**EXCERPTED RECORDS:**
---------------

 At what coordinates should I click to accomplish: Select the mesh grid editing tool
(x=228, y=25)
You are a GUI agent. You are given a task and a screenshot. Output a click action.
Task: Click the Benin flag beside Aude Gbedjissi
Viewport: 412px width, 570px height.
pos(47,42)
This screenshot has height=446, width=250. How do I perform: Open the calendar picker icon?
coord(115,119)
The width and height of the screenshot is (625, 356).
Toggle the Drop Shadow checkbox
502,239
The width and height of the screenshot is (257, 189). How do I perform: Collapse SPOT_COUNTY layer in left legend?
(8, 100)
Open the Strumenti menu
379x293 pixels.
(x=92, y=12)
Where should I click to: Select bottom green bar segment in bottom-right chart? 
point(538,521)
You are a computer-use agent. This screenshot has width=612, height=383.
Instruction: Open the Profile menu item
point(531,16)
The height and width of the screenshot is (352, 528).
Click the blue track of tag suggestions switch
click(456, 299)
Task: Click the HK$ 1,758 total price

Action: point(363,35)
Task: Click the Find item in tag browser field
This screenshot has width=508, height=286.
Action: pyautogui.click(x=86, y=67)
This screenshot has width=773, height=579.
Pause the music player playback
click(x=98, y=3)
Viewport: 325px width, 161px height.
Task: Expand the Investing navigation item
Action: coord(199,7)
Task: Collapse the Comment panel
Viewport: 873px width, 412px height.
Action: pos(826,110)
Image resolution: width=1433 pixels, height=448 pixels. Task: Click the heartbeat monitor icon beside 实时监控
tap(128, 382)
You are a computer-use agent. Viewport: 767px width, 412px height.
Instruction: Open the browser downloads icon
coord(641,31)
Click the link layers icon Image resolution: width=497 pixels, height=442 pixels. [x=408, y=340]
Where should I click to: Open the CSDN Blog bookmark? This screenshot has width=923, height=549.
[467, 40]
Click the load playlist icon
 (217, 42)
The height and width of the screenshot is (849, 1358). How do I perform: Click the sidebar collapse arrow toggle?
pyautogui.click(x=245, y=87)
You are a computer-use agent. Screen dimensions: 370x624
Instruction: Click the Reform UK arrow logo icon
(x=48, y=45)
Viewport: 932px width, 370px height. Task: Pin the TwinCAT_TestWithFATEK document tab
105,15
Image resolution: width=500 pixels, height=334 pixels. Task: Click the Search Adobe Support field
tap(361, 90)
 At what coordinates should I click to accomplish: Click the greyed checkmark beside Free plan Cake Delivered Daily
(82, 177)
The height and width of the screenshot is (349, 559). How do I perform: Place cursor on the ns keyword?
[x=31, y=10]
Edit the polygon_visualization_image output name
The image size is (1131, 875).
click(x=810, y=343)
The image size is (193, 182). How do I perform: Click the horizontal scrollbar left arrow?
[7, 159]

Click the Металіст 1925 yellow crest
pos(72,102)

---------------

**WHAT YOU HAVE TO DO:**
The last part of the records is the answer, beginning at the line that holds "The height and width of the screenshot is (349, 559)." and including the final line, repeated exactly.

**OUTPUT:**
The height and width of the screenshot is (349, 559). How do I perform: Place cursor on the ns keyword?
[x=31, y=10]
Edit the polygon_visualization_image output name
The image size is (1131, 875).
click(x=810, y=343)
The image size is (193, 182). How do I perform: Click the horizontal scrollbar left arrow?
[7, 159]

Click the Металіст 1925 yellow crest
pos(72,102)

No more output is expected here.